L'Espagne doit reconstruire une industrie, seulement dans le cadre de l'euro on ne voit pas bien comment cela peut-être fait. L'appartenance à la zone euro condamne ce pays à produire des déficits commerciaux en permanence et la seule méthode qu'il ait pour équilibrer ses comptes est dans la hausse du chômage et la baisse du niveau de vie. Seulement comme nous en apercevons maintenant même les Espagnoles ont des limites. Le graphique suivant montre bien la paralysie engendrée par la monnaie unique sur la production industrielle espagnole, non ce n'est pas un hasard si celle-ci stagne à partir de 99. Les quelques années de croissance entre 2005 et 2007 étant surtout dues à l'emballement de la bulle spéculative immobilière comme l'atteste le déficit commercial de ces mêmes années.

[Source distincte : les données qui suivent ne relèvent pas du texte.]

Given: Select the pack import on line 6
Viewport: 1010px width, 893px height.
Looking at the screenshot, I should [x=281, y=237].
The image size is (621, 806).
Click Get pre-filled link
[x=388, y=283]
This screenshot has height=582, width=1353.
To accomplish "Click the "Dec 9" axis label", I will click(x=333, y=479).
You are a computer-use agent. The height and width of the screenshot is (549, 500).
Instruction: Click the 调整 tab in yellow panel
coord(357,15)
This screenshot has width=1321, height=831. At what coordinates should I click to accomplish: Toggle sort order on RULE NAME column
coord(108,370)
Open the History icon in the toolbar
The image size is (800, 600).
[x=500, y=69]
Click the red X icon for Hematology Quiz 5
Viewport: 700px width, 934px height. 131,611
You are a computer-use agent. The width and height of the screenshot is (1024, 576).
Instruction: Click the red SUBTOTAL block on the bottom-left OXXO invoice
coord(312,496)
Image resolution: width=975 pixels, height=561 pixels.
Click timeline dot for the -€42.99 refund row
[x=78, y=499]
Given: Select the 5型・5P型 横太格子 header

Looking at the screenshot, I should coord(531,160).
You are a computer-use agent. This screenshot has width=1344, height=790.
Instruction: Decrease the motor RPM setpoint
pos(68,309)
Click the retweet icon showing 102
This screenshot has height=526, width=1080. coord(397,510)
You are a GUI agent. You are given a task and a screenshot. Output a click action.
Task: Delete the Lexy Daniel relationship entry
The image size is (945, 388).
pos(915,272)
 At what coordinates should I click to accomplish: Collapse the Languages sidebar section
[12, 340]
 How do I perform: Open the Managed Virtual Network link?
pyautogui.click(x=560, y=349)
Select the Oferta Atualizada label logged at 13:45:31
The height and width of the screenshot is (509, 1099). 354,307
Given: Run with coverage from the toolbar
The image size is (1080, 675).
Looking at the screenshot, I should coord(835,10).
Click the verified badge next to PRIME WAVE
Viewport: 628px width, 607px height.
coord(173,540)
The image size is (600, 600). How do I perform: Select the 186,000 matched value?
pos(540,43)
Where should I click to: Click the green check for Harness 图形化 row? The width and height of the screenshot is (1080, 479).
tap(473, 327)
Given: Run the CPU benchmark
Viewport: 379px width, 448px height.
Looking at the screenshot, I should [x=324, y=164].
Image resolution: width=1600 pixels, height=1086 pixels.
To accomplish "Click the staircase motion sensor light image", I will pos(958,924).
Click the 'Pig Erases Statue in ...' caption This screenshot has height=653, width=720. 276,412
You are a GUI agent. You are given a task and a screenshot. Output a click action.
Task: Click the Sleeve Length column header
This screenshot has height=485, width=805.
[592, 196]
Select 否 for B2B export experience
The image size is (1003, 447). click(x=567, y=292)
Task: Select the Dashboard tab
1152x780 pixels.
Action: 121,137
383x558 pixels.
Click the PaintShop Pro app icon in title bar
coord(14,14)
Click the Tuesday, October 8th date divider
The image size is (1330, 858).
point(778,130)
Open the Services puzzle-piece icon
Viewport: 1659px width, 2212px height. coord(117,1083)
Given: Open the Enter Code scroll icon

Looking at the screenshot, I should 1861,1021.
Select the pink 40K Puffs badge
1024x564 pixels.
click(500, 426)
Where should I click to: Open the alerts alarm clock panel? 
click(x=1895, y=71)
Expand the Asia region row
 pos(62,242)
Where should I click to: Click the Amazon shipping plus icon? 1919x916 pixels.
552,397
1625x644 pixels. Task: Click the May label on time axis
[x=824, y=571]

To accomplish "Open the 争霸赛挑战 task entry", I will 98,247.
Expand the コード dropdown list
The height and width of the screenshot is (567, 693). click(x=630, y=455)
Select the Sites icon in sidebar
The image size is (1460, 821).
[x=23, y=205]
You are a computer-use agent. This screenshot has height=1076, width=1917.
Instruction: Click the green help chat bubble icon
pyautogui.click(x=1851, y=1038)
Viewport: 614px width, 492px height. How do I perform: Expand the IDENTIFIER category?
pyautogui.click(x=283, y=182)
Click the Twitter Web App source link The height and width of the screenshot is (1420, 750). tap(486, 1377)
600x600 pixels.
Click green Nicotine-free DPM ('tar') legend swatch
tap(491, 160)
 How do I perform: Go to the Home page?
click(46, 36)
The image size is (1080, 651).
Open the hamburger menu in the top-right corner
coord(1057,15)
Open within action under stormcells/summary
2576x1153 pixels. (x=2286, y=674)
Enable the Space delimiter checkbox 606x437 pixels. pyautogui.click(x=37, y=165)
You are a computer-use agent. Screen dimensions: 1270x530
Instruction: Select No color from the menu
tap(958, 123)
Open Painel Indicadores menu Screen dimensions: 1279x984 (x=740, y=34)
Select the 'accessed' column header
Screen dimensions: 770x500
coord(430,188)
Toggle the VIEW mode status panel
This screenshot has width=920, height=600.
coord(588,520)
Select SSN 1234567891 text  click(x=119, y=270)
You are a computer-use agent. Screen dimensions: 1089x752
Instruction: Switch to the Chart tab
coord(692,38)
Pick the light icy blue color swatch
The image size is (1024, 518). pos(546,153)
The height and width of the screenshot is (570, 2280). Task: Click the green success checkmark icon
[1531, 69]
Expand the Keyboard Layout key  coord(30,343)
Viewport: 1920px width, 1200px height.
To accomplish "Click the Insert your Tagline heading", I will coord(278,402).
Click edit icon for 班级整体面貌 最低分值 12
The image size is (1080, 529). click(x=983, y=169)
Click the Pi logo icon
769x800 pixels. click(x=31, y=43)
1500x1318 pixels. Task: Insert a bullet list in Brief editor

En Ecosse aussi çà chauffe
Autre effet des crises de l'Europe et du néolibéralisme, les indépendantismes régionaux sortent renforcés de l'incapacité des états européens à régler leurs problèmes économiques. Un référendum sur l'indépendance écossaise pourrait ainsi être bientôt organisé ce que réclame le dirigeant du parti indépendantiste écossais Alex Salmond. Il est aussi le premier indépendantiste à devenir le dirigeant du gouvernement autonome d'Écosse qui était remis en place à l'époque de Tony Blair. L'Écosse qui fait pourtant partie de la Grande-Bretagne depuis 1701 ne supporte plus sa dépendance à l'égard de l'état britannique et la crise a surement donné une certaine dynamique à ces courants indépendantistes. Je rappellerai à nos lecteurs férus de Todd, que l'Écosse est d'ailleurs un état où la famille souche est dominante, alors que la famille anglaise est de type nucléaire absolue. La famille souche est caractérisée par l'inégalité et l'autorité, la famille nucléaire absolue par l'individualisme et l'absence d'intérêt pour l'égalité . Cette différence se traduit probablement par une meilleure résistance de l'identité écossaise à la globalisation et à l'américanisation. Un peu comme l'Allemagne, grande nation de famille souche, résiste mieux à la mondialisation avec un certain nationalisme latent. Dans un système économique qui s'effondre comme c'est le cas de la GB, les gens se rattachent alors à ce qui les unit, mais le fort individualisme anglais empêche une telle évolution. Les habitants de l'Écosse se tournent donc naturellement vers leur identité résiduelle écossaise. Avec tous ces problèmes, on pourrait se demande si finalement l'Union européenne ne va pas finir par produire plus d'états nation une fois que sa disparition, pratiquement inéluctable, se sera produite. L'Europe d'après l'UE pourrait être composée de plus d'états qu'au départ. Ce qui serait un paradoxe historique de plus puisque le but de l'UE était à l'origine de faire un état plus grand que les états nations membres.